Harron narrows her lens on downtown Manhattan, the festering epicentre of capitalism. Wall Street is overrun with morally corrupt, look-alike investment bankers and the era-defining egocentrism of the 1980s is found whirring in the chilling and well-drawn villain Patrick Bateman. Bateman is itching to confess his brutal acts of murder, but he fails to find a willing audience. Everyone is too self-involved to hear the truth, too ready to turn his confession into a joke. By the time credits roll, it’s too late.
Christian Bale may have been channelling Tom Cruise in his infamously method-led portrayal of Patrick Bateman, but it’s his character’s heroes in the novel that are most revealing: Ed Gein, Ted Bundy, Donald Trump. Can you think of a list of guys any worse? I think it’s a testament to the fidelity of Bale’s performance that Ivanka Trump, the daughter of Donald, once called Patrick Bateman her “ideal man”. You can imagine the sort of masculinity she’d be brought up to admire, and not just her.
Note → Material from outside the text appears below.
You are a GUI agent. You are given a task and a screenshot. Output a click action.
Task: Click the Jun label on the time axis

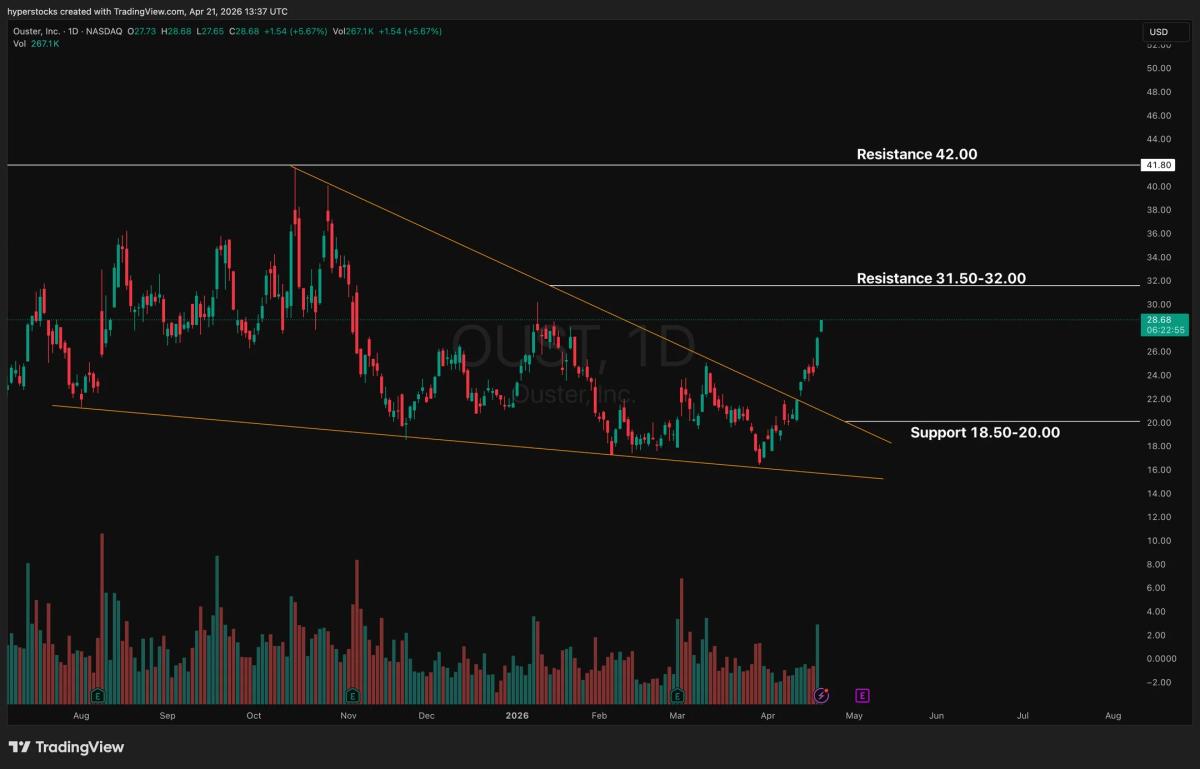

There’s a trace of Bateman in the online performances of Andrew Tate and Elon Musk. They’re exactly the kind of money-worshipping men who would admire their biceps in a mirror mid-coitus or be enraged in a business card measuring competition with their colleagues. What’s genuinely scary is that Tate is viewed favourably by one in six boys aged between six and 15, according to YouGov data released in September 2023. Not everyone is viewing the Patrick Bateman archetype with a heavy dose of irony.
American Psycho is the most unpleasant film to emerge from the 2000s because it sounds the alarm bells at the current moment. Patrick Bateman is a sketch that’s too close for comfort.